Teks Bacaan
---

Sepenggal kertas untuk Lia #(Part1)

ilustrasi kertas

Oleh : Suratman Kayano

Apa kabar
sayang?  Sudah cukup lama kita tak
bertemu. 

Lewat sepenggal kertas ini, ingin kuceritakan banyak hal
setelah kepergianmu. Menceritakan tentang manusia modern yang nalarnya bertumpu
pada pemenuhan hasrat pribadinya.

Sini duduklah!!....disampingku, akan kuceritakan kepadamu,
tentang manusia yang terasingkan dari dunianya, yang gagal dalam menggunakan
akal budinya, untuk menangkap realita sosial. Sebuah realitas sosial yang
menundukan manusia pada hasrat, memiliki, menikmati, menguasai dengan
membungkam suara hati nuraninya, sampai lupa dipenghujung senja, ada nelayan
yang membutuhkan raganya.

---

Soal A
Menurut teks bacaan, siapa yang membutuhkan raga manusia di penghujung senja?

Data Masukan

---

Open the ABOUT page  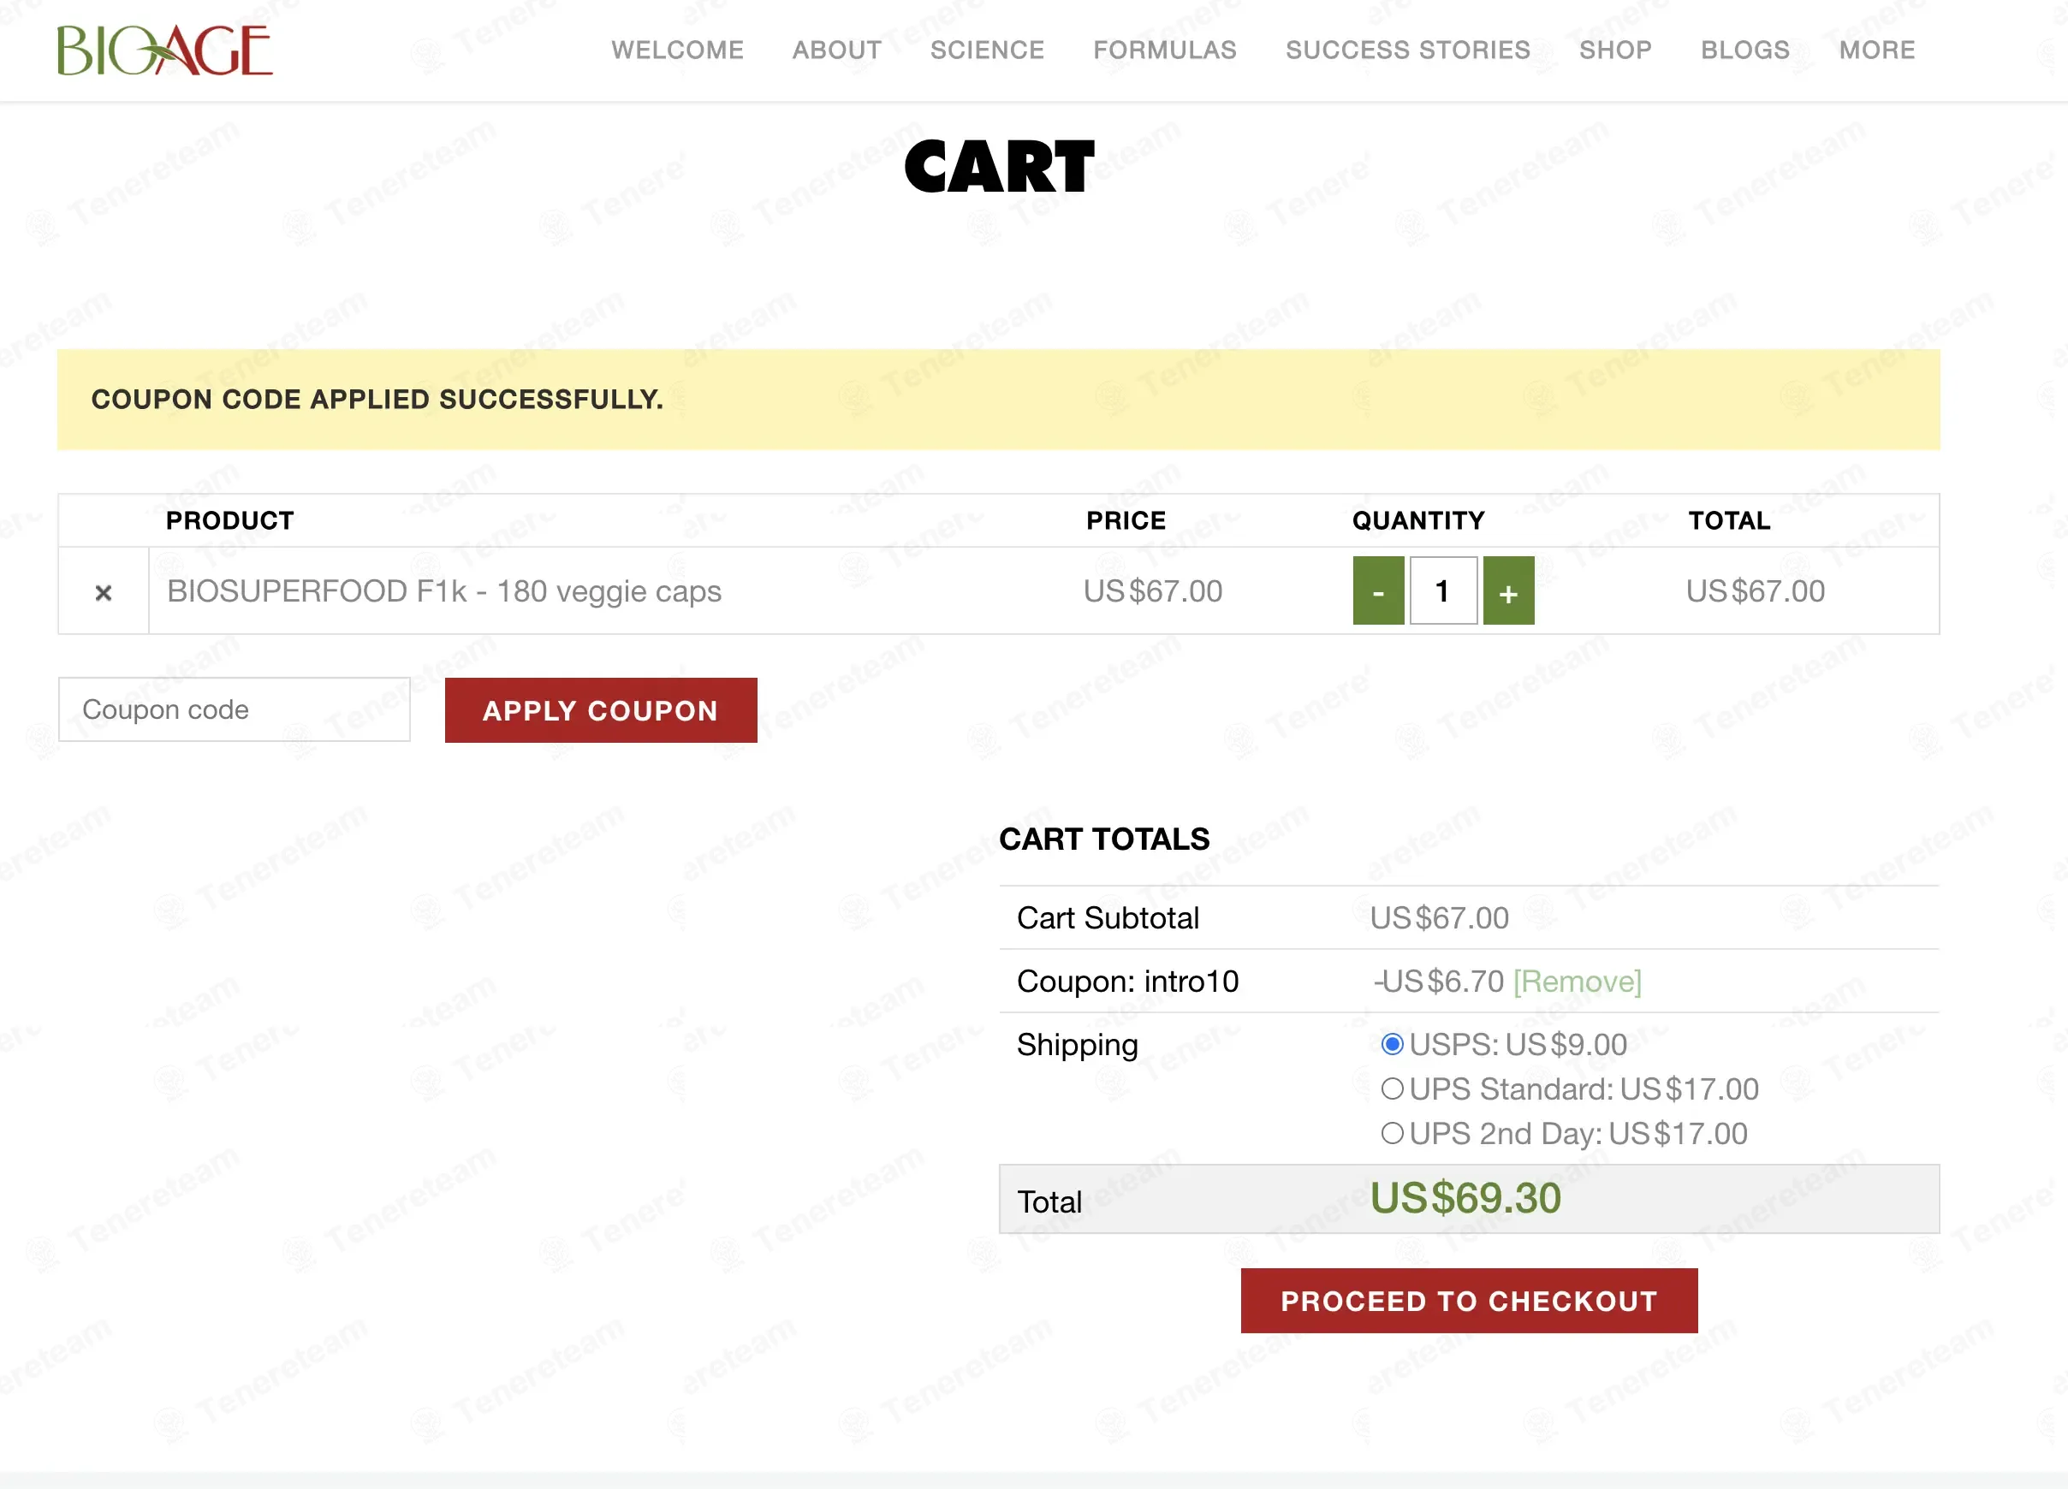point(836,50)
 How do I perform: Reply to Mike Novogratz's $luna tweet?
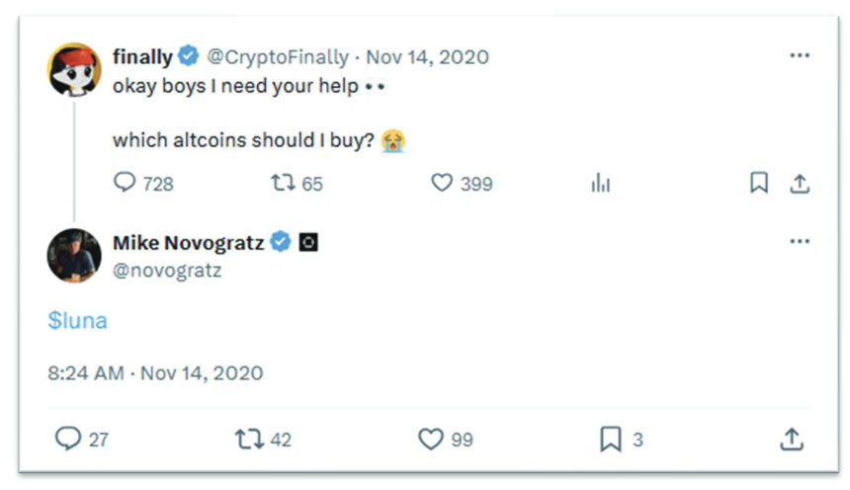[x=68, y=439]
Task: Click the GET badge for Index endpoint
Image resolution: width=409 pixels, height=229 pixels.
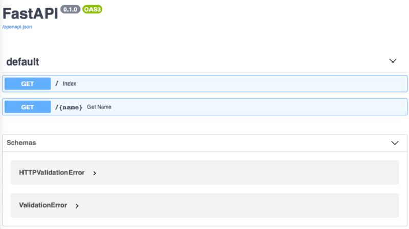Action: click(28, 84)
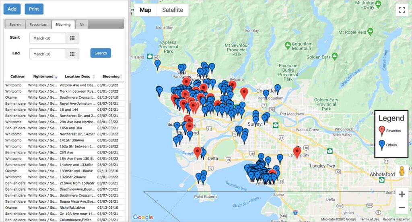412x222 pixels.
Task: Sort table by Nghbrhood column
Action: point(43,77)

---

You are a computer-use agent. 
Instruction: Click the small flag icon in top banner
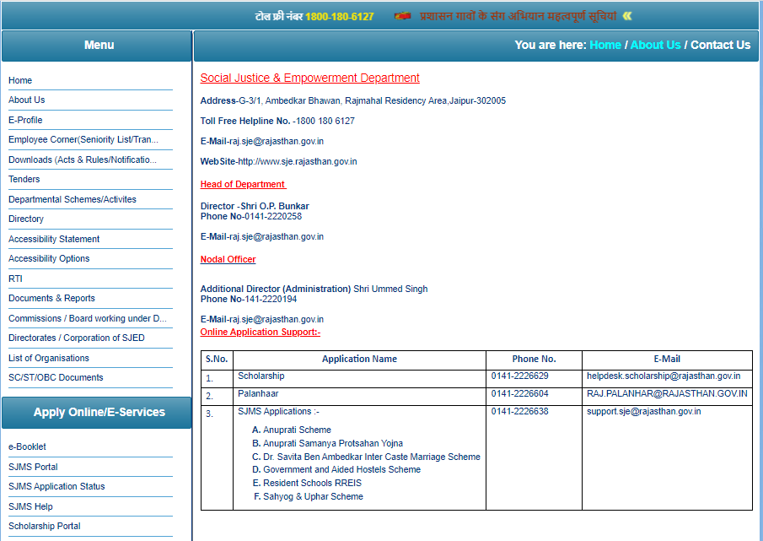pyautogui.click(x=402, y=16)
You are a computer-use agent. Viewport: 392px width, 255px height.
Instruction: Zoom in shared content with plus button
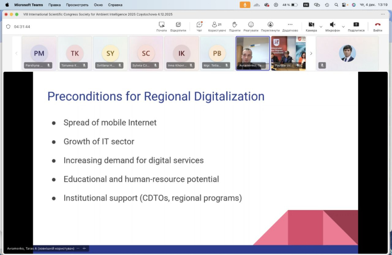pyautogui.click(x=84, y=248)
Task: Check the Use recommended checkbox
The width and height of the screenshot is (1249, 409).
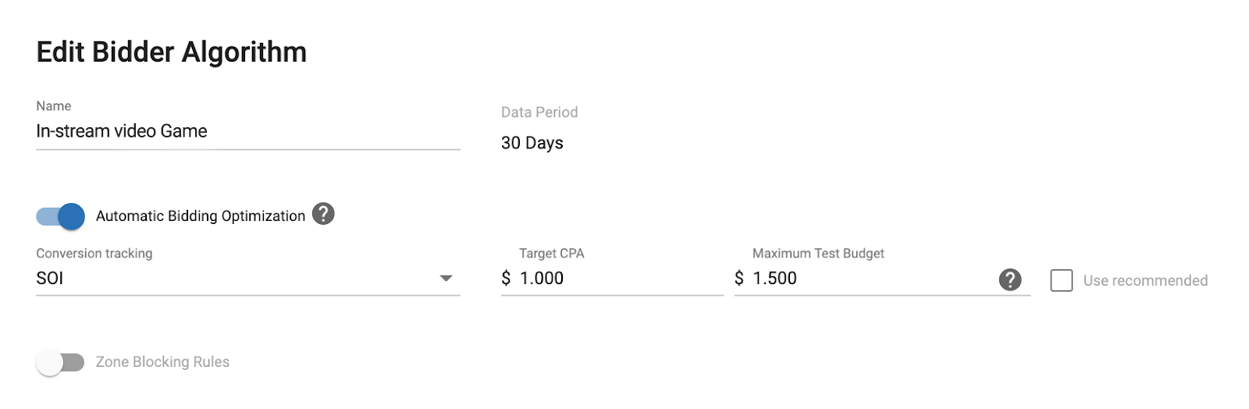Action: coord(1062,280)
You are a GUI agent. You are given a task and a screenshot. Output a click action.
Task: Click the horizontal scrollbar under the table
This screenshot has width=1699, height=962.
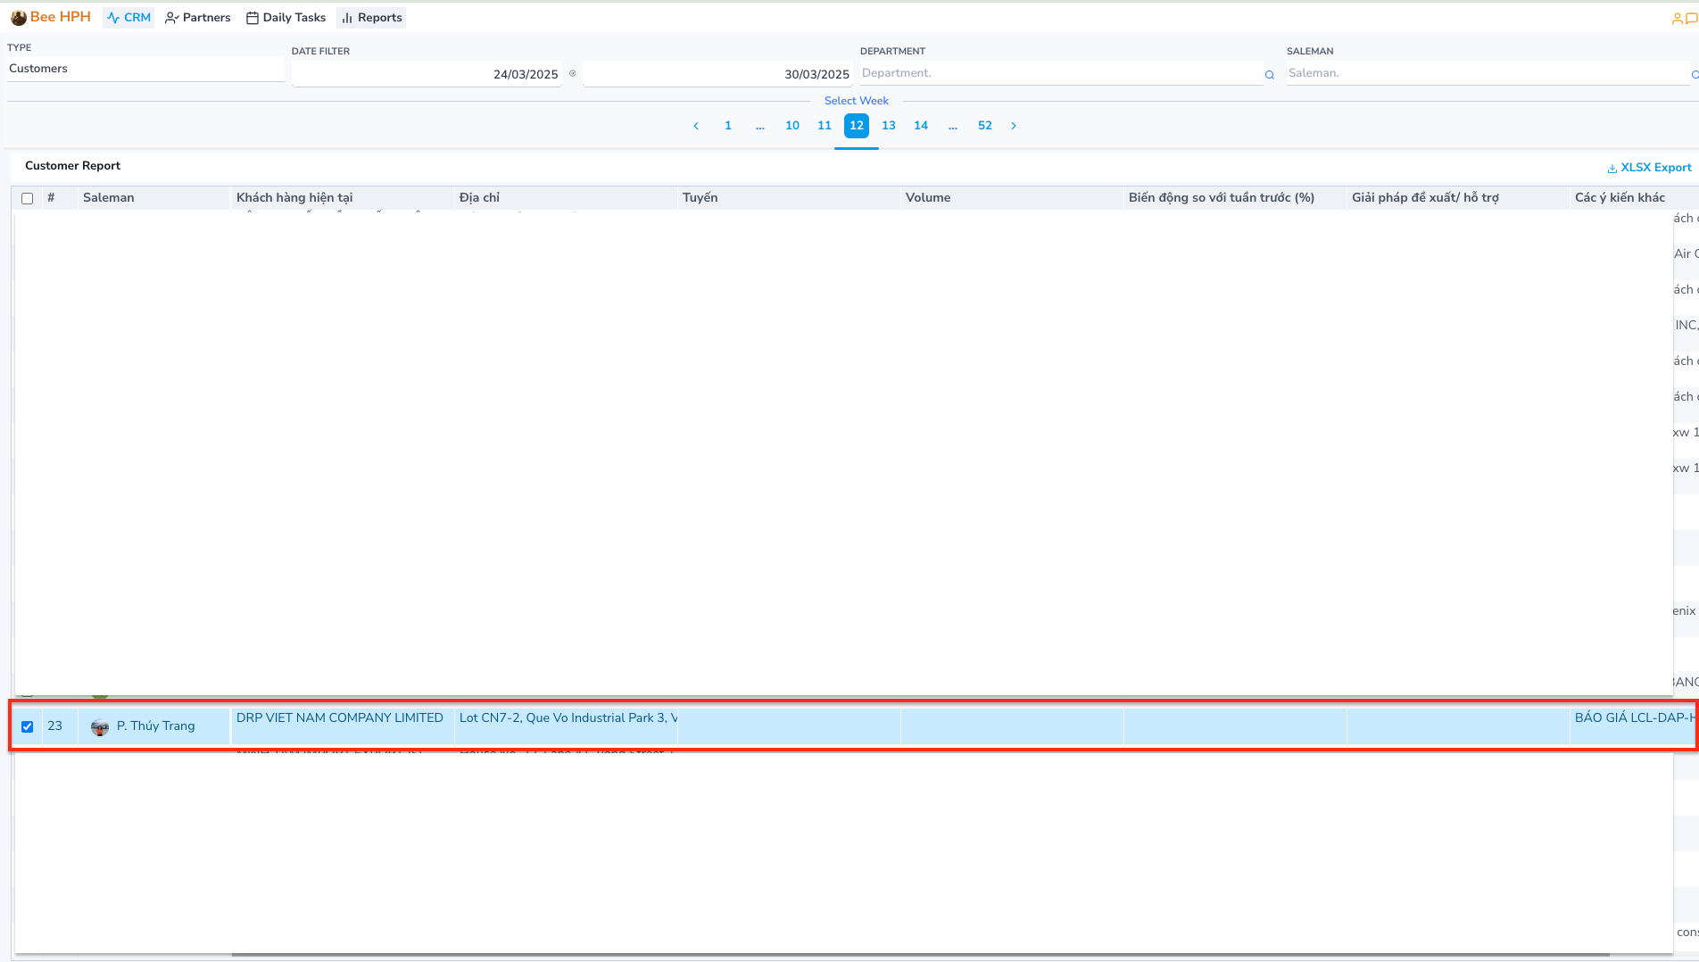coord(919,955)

---

Soal B
Laporkan setiap baris yang memuat kata "agent", dengan memperhatikan huruf besar dan kecil.

Jawaban Tertulis A
Nelayan.

Jawaban Tertulis B
You are a computer-use agent. 
You are a computer-use agent. Viewport: 392px width, 255px height.
You are a GUI agent. You are given a task and a screenshot. Output a click action.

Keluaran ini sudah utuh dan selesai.